Speedway Motorsports: Engines Started
Autoracing is hot, and this racetrack owner is revved up.
Auto racing is one of the country’s most popular and fastest-growing spectator sports -- the evidence is everywhere. Corporate sponsorship is exploding on the Nascar circuit. The sportsfan base is swelling and includes more young and female enthusiasts than ever before. Colleges have even responded to the racing industry’s growing popularity by offering motorsports programs, with classes in mechanics, engineering, and management. And just this week, Walt Disney-Pixar released Cars, its animated flick about life at the racetrack..

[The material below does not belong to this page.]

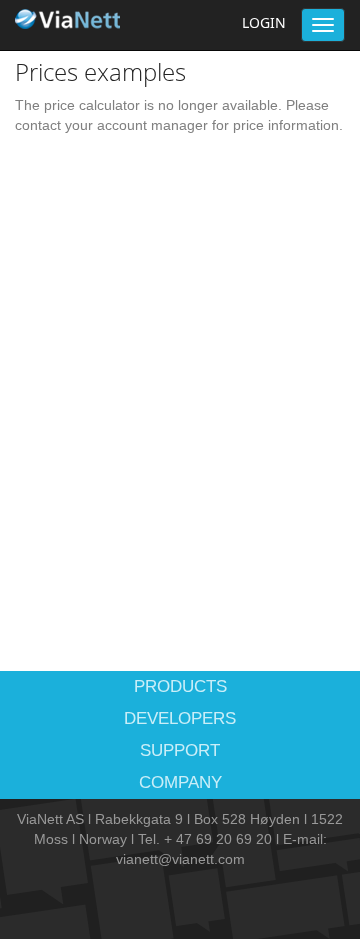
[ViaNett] (70, 19)
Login (264, 22)
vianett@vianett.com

Investors can also capitalize on the exploding popularity of the sport. One of the biggest names in the business is racetrack operator Speedway Motorsports, which owns five of the ten largest racetracks in the U.S. Speedway’s roster includes Atlanta Motor Speedway, Bristol Motor Speedway, Infineon Raceway in Sonoma, Calif., Las Vegas Motor Speedway, Lowe’s Motor Speedway, in Concord, N.C., and Texas Motor Speedway in Fort Worth.
Speedway (symbol TRK) has a lot going for it. Revenues from broadcasting, admissions, and souvenirs all posted double-digit growth in 2005. Overall revenue grew 22%, to $544 million, while earnings rose 23%. The Concord, N.C., company has been busy investing in future growth by revamping its facilities and expanding seating capacity and luxury suites. Speedway has also been carving out new streams of revenue by adding onsite overnight accommodations with the construction of condominium units.
Speedway’s shares are up 9% over the past year. At $38, the stock trades at 15 times the $2.58 per share that analysts expect the company to earn in 2006, according to Thomson First Call. Analysts, on average, expect earnings in 2007 to fall to $2.48 per share. But the Upside newsletter, edited by Richard Moroney, says that Speedway 2007 estimates seem “unduly flat” and that the company could well surpass that forecast. Upside recently initiated coverage of the stock with a "buy" rating.
Friedman Billings Ramsey also initiated coverage of the company this week with a "buy" rating and a 12-month price target of $45. Analysts David Marsh and Brooks Moore write that Speedway is "well positioned to capitalize on the long-term growth prospects of motorsports entertainment."